What lines in the records below contain the string "profile"? Copy every one.

Dataset Start Marker

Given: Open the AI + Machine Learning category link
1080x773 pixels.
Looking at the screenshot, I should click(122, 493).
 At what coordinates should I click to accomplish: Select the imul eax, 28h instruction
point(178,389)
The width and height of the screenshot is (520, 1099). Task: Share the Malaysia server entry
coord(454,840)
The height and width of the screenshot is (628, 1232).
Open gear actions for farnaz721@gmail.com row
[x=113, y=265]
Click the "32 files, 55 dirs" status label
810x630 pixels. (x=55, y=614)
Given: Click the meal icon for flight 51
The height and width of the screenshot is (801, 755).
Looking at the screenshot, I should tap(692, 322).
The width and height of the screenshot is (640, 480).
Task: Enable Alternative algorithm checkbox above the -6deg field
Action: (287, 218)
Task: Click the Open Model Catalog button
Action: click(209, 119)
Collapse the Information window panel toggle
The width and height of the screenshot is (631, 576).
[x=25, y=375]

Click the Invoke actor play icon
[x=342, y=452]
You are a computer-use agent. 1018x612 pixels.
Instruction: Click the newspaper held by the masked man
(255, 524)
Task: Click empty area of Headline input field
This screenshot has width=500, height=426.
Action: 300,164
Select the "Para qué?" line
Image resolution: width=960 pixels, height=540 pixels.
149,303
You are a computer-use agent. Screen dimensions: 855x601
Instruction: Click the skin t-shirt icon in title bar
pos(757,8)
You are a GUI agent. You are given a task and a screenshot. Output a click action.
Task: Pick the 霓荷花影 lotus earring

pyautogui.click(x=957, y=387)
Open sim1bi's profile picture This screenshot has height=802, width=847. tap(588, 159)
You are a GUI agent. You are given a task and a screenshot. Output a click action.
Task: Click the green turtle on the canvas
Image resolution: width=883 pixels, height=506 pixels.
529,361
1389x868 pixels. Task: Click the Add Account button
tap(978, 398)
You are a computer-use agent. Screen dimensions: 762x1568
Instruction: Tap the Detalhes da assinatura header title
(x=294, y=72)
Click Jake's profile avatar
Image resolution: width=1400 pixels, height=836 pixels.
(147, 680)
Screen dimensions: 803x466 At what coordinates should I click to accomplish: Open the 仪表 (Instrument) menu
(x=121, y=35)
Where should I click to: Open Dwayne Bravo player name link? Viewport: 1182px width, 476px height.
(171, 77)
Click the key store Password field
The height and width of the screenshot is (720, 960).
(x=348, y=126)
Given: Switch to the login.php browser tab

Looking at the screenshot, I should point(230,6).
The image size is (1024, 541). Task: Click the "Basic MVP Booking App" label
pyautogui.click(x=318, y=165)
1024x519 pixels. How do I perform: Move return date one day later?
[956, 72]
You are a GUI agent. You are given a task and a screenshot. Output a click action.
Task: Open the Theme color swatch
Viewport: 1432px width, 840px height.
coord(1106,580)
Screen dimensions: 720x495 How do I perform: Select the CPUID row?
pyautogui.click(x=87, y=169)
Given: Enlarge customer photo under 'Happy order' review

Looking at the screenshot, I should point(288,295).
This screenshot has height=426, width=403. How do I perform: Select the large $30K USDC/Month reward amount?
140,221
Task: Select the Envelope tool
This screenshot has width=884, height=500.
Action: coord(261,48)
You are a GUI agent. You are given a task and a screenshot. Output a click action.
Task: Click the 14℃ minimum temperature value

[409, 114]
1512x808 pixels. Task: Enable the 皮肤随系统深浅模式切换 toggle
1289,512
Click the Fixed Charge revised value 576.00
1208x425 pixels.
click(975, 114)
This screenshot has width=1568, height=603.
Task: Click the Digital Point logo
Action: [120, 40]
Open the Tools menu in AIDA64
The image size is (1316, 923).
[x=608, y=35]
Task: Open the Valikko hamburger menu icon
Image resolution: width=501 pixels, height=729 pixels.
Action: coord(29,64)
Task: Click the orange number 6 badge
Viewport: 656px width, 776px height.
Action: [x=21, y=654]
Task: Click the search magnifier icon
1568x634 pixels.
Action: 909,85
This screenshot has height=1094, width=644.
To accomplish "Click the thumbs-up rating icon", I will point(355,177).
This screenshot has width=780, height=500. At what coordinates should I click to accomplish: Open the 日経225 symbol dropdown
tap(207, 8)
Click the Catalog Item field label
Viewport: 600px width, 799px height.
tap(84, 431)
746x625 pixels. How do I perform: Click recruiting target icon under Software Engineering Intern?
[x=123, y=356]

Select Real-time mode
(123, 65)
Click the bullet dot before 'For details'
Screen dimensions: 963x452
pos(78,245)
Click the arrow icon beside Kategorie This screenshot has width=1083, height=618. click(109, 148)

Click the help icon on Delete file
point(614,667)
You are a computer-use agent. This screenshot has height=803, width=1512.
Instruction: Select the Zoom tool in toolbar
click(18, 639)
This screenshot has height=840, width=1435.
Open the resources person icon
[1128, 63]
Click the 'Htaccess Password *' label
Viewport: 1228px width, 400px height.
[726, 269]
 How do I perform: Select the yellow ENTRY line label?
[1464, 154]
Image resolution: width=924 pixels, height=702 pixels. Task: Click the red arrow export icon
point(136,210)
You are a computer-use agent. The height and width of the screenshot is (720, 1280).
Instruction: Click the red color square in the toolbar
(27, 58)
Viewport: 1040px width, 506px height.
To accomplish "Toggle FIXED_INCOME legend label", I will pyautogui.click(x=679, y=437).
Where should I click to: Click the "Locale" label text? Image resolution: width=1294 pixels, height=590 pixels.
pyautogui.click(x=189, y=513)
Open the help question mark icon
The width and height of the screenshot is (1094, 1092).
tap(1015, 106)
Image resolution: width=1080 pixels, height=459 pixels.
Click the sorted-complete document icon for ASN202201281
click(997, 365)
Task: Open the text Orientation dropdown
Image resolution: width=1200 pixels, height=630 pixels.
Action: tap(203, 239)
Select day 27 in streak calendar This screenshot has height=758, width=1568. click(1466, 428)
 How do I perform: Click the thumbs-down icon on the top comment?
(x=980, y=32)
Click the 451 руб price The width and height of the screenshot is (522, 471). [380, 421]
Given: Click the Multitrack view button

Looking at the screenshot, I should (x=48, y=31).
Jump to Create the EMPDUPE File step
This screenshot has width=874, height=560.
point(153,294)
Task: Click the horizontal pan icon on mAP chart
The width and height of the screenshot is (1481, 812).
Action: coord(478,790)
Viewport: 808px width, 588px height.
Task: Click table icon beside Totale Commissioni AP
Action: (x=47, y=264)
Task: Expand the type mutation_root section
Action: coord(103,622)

Dataset End Marker

* **Written answer**:
Open sim1bi's profile picture This screenshot has height=802, width=847. tap(588, 159)
Click Jake's profile avatar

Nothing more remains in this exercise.